Sounds like he really went to viking school &#128558;


----------



## Famous (Sep 6, 2011)

I posted some really unethical right wing stuff(not my own views) on a music website to wind up the users who were pretty square and "small c" conservative, I didn't get banned, but I was put on the ignore list by the whole user base, 

I regret posting the right wing material, but the website users and site admin are still a bunch of squares, and I'm actually quite left wing socialist in real life.


----------



## LydeaCharlotteGirl (Aug 27, 2013)

Yes, though thankfully I never did anything that got me arrested or whatever, was stopped and searched in the street by the police more than once. But from primary school onwards, I did do many at at least somewhat dodgy and/or nasty/unethical things. Certainly regret them in general, especially one incident with a certain nice primary school girl and another with an equally nice girl at boarding school, though it's questionable whether the second incident was really me being unfriendly or just because I was tired and surprised. That was before becoming Charlotte, I was a lot more of a boy back then. It was only really in my early/mid 30s that I calmed down a lot, and nearly all bad behaviour stopped altogether.


----------



## Lohikaarme (Aug 28, 2013)

Nice try, FBI agent *finger guns*


----------



## scarpia (Nov 23, 2009)

Blue Dino said:


> Valhalla High School and Jr High sounds rough.

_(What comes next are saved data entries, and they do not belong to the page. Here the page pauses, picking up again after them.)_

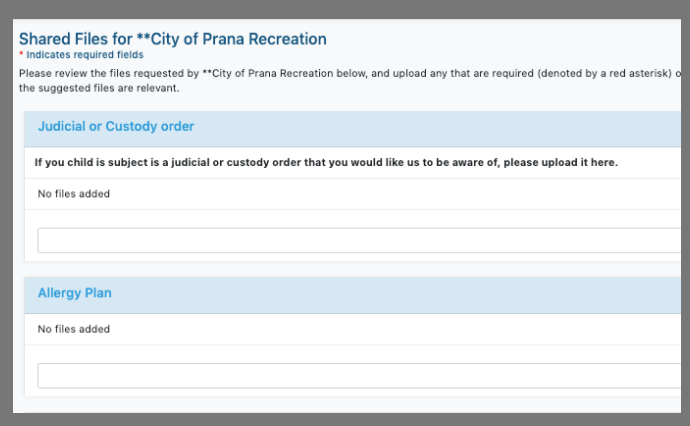Click the Judicial or Custody order upload field
690x426 pixels.
pyautogui.click(x=358, y=241)
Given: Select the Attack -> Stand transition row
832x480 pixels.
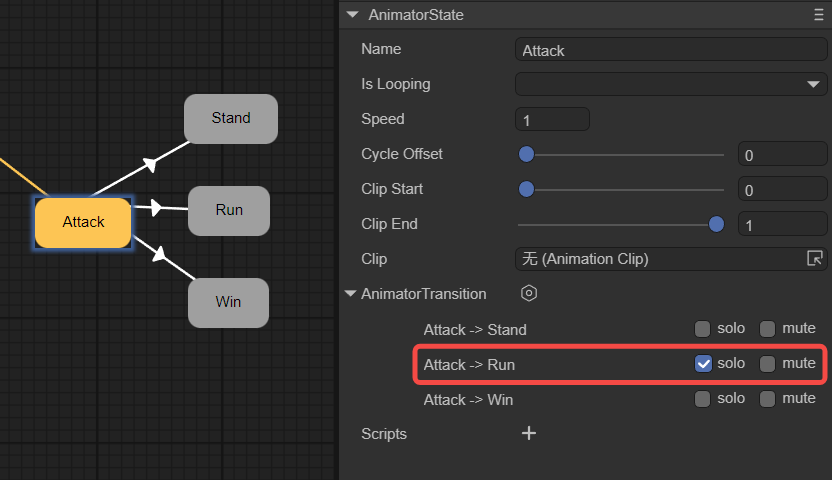Looking at the screenshot, I should [475, 329].
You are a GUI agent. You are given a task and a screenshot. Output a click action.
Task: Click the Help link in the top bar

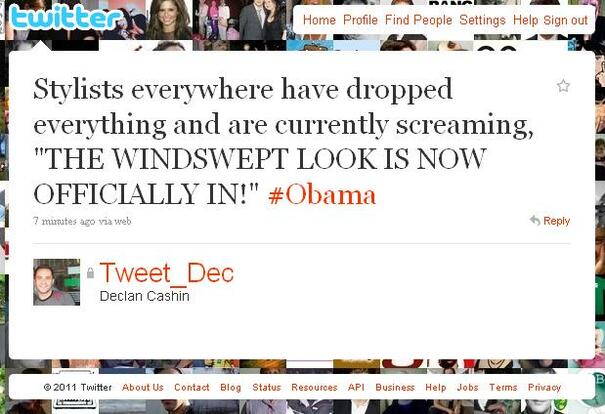[x=525, y=20]
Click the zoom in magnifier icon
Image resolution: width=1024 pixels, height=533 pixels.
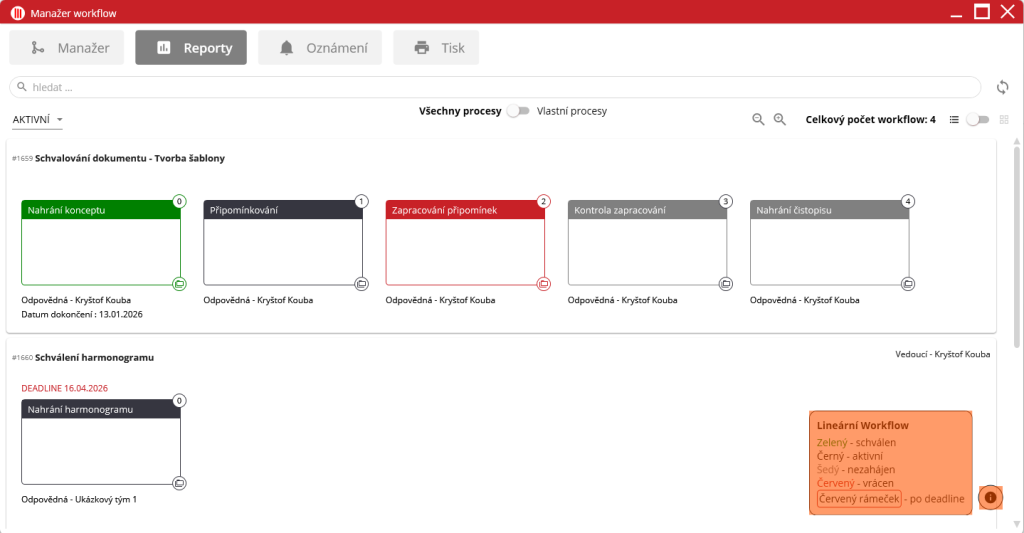coord(780,120)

It is. Some German exchange students got bullied out of school after only a week. I remember my homeroom teacher yelling at us over how we treated them. But it was our teachers who taught us to act like that. I remember one teach asking me if the reason I didn't have a gf was because I was afraid to fight for her.


----------



## FloridaGuy48 (Jun 30, 2014)

scarpia said:


> In my school we were told to beat people up if they gave you problems. I was called a crybaby by the middle school principal for complaining abut someone hitting me. He told me to challenge the guy to a fight off school grounds and beat him up. My high school principal told me to push a bully down a staircase. He accused me of being to scared to fight. Other teachers who knew I was a bullying victim told me I would end up being some guy's wife in prison because I didn't beat people up. The assistant principal even heard an antisocial student threaten to rape me and told me that's what would happen to me in prison. These were highly respected members of the community. And they condoned rape. And there's more than that in my life.


You went to a rough high school.


----------



## scarpia (Nov 23, 2009)

chrisinmd said:


> You went to a rough high school. I thought mine was rough but my teachers and principals would just turn the other way and ignore it. Not encourage it. What year and general location did you go to High School?

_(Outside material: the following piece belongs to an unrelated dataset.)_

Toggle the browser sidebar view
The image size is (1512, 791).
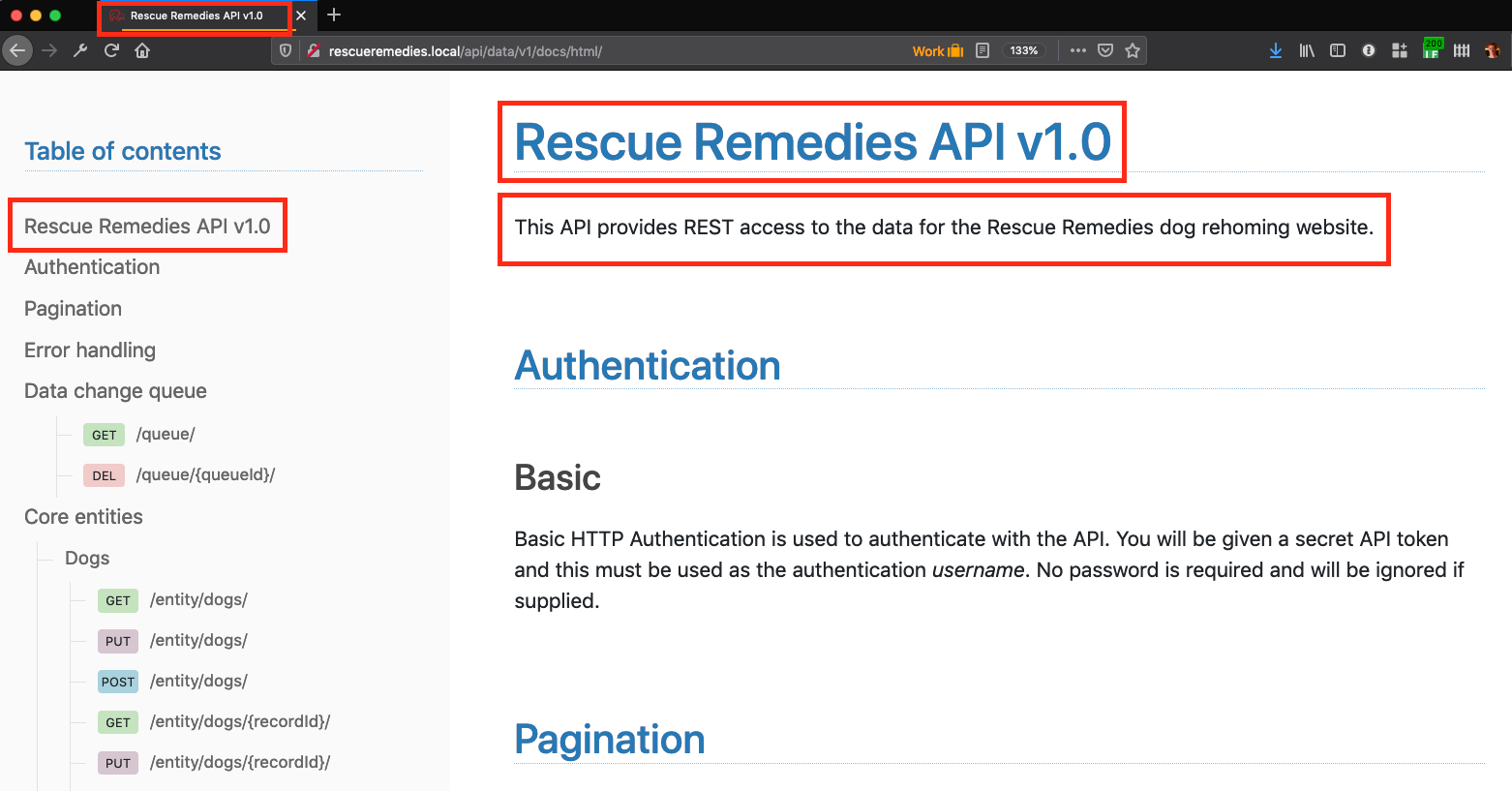point(1338,50)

80s. New England. suburban. Lots of fights - but they only expelled the guy who lost the fight - didn't matter who started it. I remember one day in study hall this obnoxious guy who had a broken leg and was on crutches kept poking a guy with his crutch. Finally the other turns around and BANG socks the crutches guy right in the nose - and breaks it along with his glasses. He got his nose broken so he got expelled.

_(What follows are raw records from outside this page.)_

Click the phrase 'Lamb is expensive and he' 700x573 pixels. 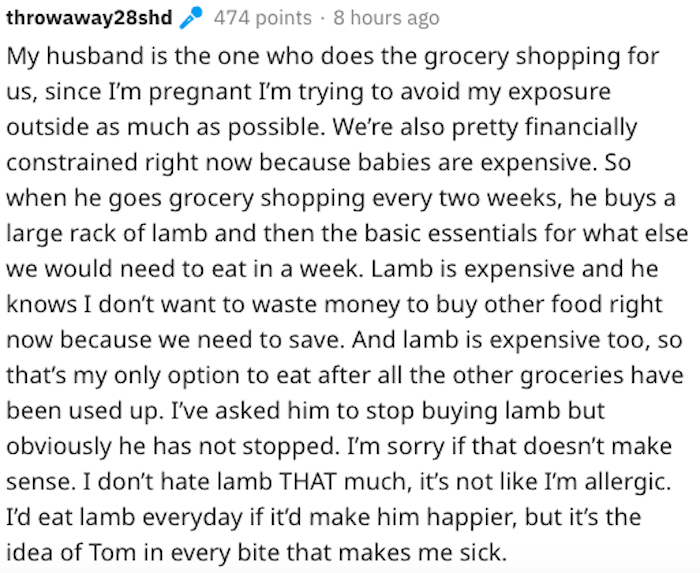pyautogui.click(x=515, y=269)
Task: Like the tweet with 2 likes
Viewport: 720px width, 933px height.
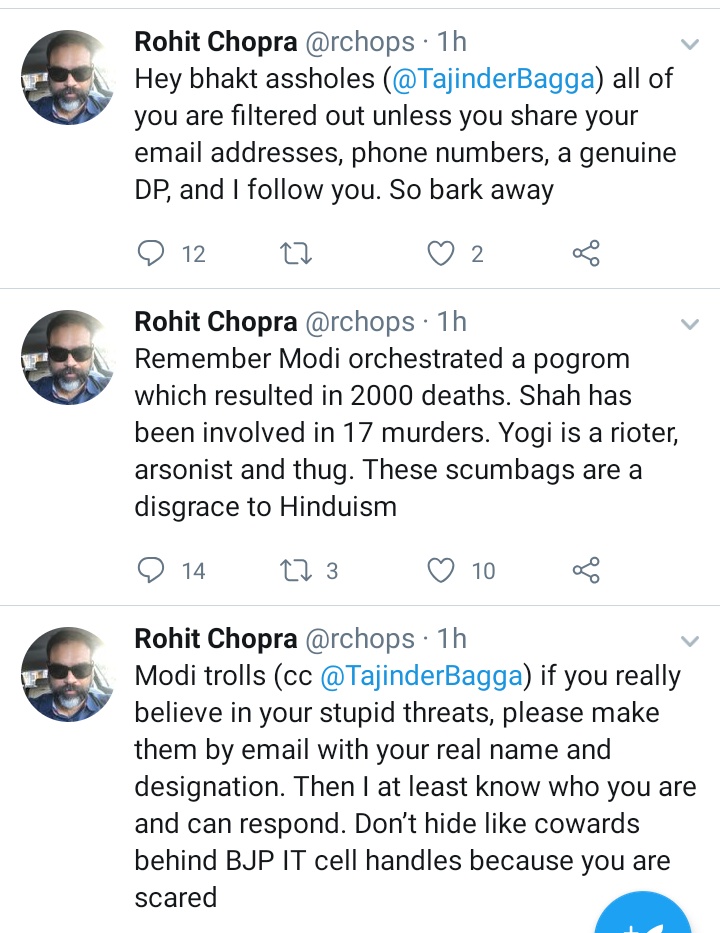Action: [441, 254]
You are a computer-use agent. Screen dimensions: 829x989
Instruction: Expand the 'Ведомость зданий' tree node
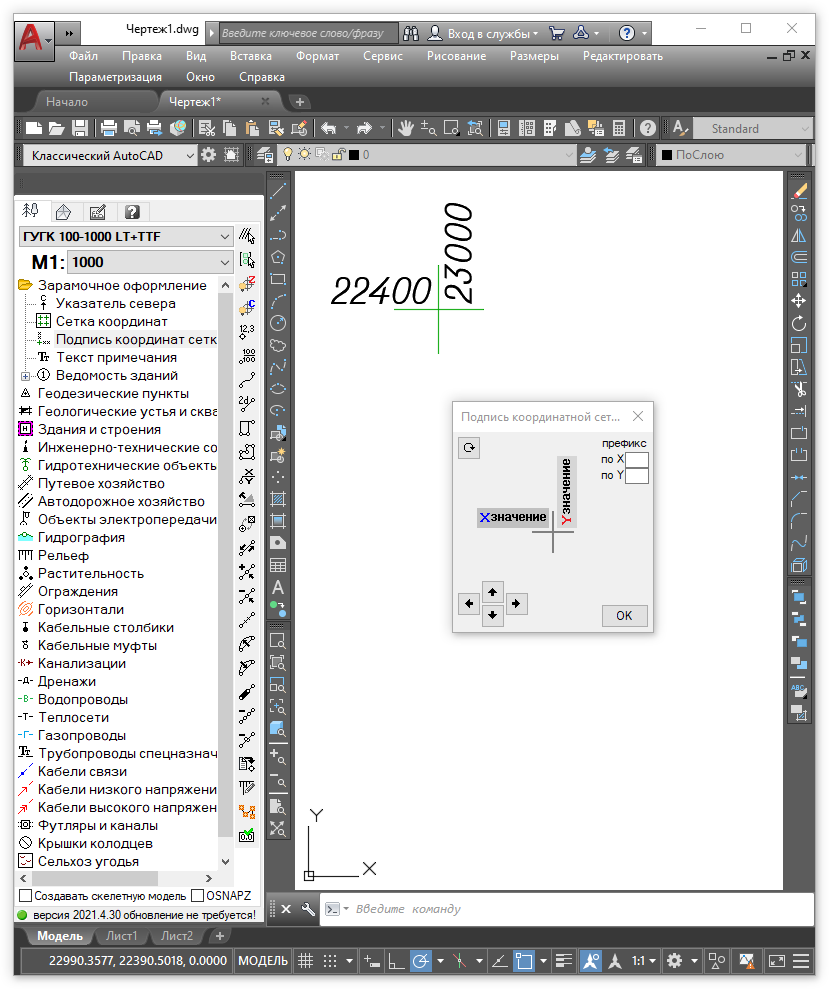[25, 376]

It was a divide and conquer strategy - turn the kids against each other. One day 3 kids put bags on their heads and went into the library and thew some water balloons on April Fool's day. Everyone recognized one guy's voice. Vice principal tells him if he gives up the names of his friends no one will be punished. Kid names his friends and they both get expelled. He did that to our class president when he and 2 friends skipped a class to head to a donut shop. I skipped 2 study halls while playing chess in the computer room - vice principal punished the computer science teacher and tells him that I ratted him out for not being in the room. I didn't - I'm no rat. Still had teachers chew me out and call me a rat in English and home room. I tried to drop out as soon as I hit age 16 but one teach convinced me to stay. I shouldn't have. Lots of kids just dropped out. New kids would come to the school and often not even finish the year. I remember this one guy who had long hair. You couldn't get away with that. He tried cutting it but he was still 'woman'.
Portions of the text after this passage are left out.